Radio revenue remained stuck on the bottom in second quarter, leading industry pundits to declare that the low point had been reached. Local and national advertising was down 25 percent to $3.4 billion in second quarter, according to figures released late Friday (Aug. 21) by the Radio Advertising Bureau.

Other radio segments performed better than radio's core in second quarter with network radio down 10 percent to $274 million. Off-air revenue declined 13 percent to $355 million. The only segment posting positive improvement in the quarter was digital, up 9 percent to $120 million. Combined, radio revenue dropped 22 percent to $4.2 billion.

"We are most likely past the Q1 low point for radio revenues and are now on the rebound," said Jeff Haley, president and CEO of the RAB, which itemized only radio's positives in its quarterly report.

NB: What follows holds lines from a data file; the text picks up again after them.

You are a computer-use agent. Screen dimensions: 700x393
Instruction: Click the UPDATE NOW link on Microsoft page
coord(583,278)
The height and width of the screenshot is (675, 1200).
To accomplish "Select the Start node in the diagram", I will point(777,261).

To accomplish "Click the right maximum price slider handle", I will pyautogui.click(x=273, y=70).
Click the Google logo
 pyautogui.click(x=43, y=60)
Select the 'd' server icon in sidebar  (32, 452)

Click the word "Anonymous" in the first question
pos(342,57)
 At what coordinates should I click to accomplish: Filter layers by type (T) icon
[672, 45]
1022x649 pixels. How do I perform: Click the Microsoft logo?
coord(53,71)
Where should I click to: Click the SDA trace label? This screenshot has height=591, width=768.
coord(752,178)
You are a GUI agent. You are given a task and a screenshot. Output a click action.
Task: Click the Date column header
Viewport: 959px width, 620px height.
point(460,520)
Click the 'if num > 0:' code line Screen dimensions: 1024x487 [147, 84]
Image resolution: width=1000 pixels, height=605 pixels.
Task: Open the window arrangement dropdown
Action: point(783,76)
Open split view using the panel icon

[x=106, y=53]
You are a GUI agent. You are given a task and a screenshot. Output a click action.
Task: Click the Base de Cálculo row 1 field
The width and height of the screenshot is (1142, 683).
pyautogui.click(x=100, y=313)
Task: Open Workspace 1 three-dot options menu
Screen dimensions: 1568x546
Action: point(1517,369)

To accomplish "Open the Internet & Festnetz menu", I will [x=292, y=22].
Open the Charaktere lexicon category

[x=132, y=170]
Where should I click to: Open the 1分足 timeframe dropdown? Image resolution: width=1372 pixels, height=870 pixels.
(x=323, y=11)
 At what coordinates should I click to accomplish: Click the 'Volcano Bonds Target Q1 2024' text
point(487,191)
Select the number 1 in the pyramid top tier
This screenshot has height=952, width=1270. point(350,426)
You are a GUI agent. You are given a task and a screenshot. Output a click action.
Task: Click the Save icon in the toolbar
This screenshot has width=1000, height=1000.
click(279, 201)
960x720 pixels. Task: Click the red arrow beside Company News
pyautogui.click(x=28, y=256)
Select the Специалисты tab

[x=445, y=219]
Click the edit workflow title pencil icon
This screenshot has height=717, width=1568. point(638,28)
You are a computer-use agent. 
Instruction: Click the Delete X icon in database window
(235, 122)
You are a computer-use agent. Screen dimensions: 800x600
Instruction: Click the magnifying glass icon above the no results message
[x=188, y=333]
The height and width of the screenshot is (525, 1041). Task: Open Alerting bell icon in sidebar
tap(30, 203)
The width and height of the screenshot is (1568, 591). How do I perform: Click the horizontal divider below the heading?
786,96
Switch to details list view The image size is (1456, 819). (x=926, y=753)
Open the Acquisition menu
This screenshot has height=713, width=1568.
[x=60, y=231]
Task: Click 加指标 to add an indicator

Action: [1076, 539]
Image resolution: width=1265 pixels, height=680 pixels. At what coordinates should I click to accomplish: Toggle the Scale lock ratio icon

Desperately seeking a silver lining, the RAB points out that some advertisers increased radio budgets such as Subway, Dunkin' Donuts, Arby's, Boost Mobile, US Cellular, Metro PCS, some foreign auto makers, and entertainment companies.

But for the most part, like other local media, radio was hit hard by a shrinking automotive category, slipping from the medium's top category to No. 3, and skittish retailers.

For the first half of the year, all of radio's revenue segments were collectively down 23 percent to $7.6 billion. Local and national revenue were each down 25 percent to $6.2 billion. Network dropped 11 percent to $512 million. Off-air dropped 13 percent to $619 million. Radio's one positive segment, digital, grew 10 percent to $221 million.